START DATA FOR THIS EXERCISE
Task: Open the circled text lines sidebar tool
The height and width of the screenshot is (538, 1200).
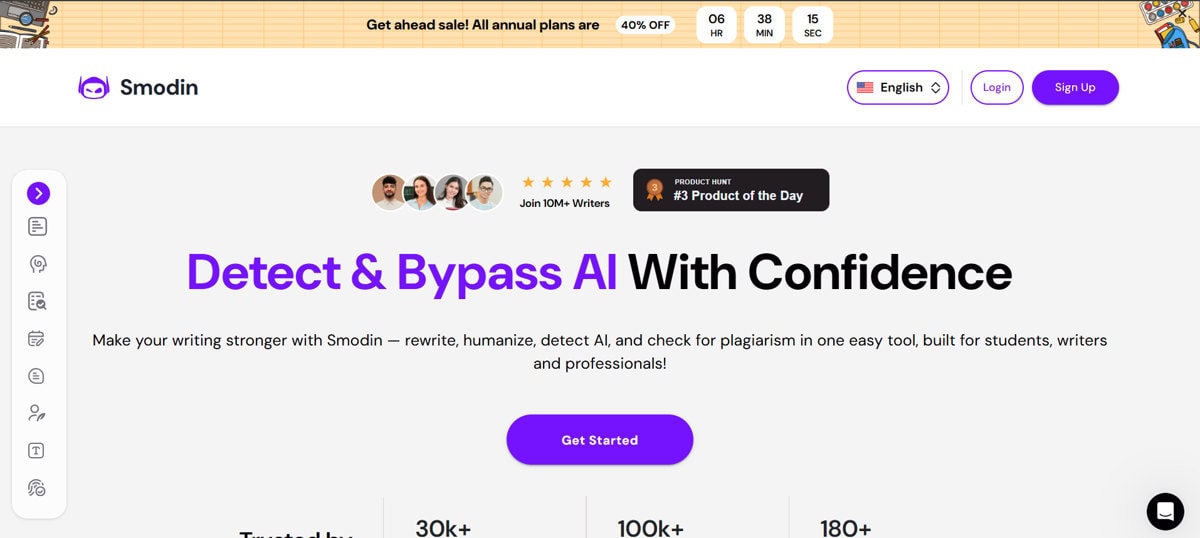Action: pyautogui.click(x=38, y=376)
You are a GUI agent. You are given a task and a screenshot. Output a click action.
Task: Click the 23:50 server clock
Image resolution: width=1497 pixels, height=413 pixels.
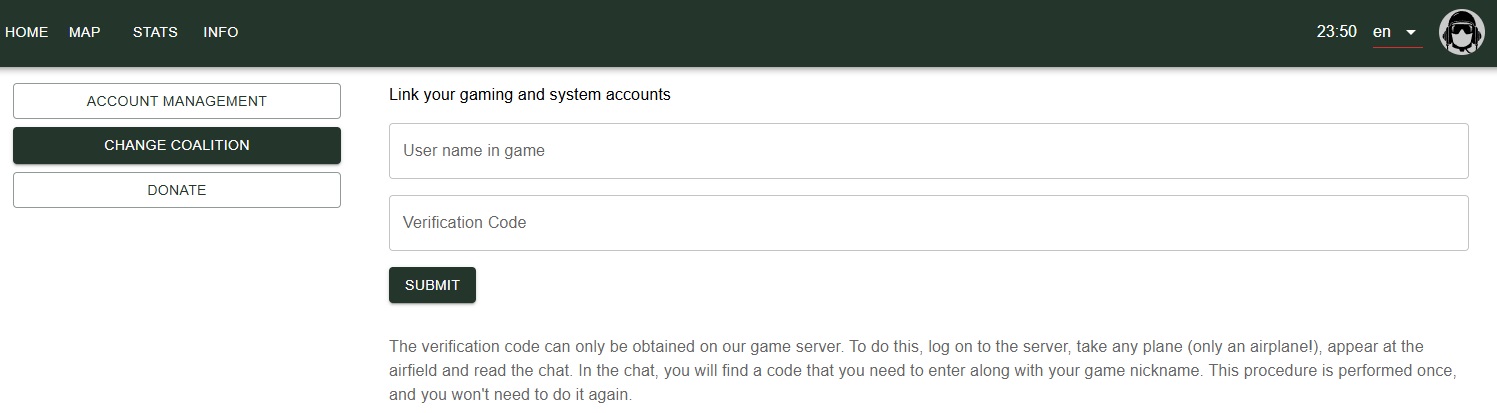pyautogui.click(x=1336, y=32)
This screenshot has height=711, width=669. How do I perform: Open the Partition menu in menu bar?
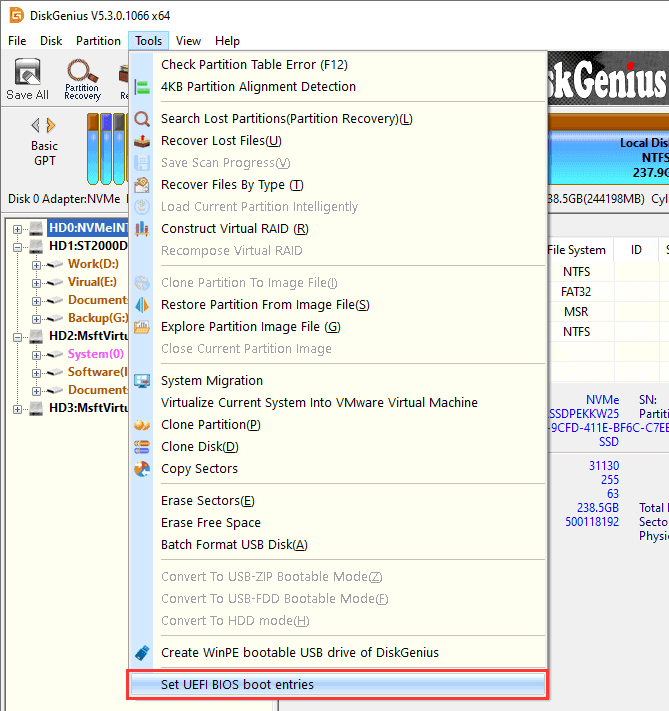98,41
END DATA FOR THIS EXERCISE
◆ WORK ITEM:
Give back the material exactly as written, from its first line to the line that contains "Task: Click the 23:50 server clock", and leave out the pictures.

◆ SOLUTION FOR THIS TASK:
Task: Open the circled text lines sidebar tool
The height and width of the screenshot is (538, 1200).
Action: pyautogui.click(x=38, y=376)
You are a GUI agent. You are given a task and a screenshot. Output a click action.
Task: Click the 23:50 server clock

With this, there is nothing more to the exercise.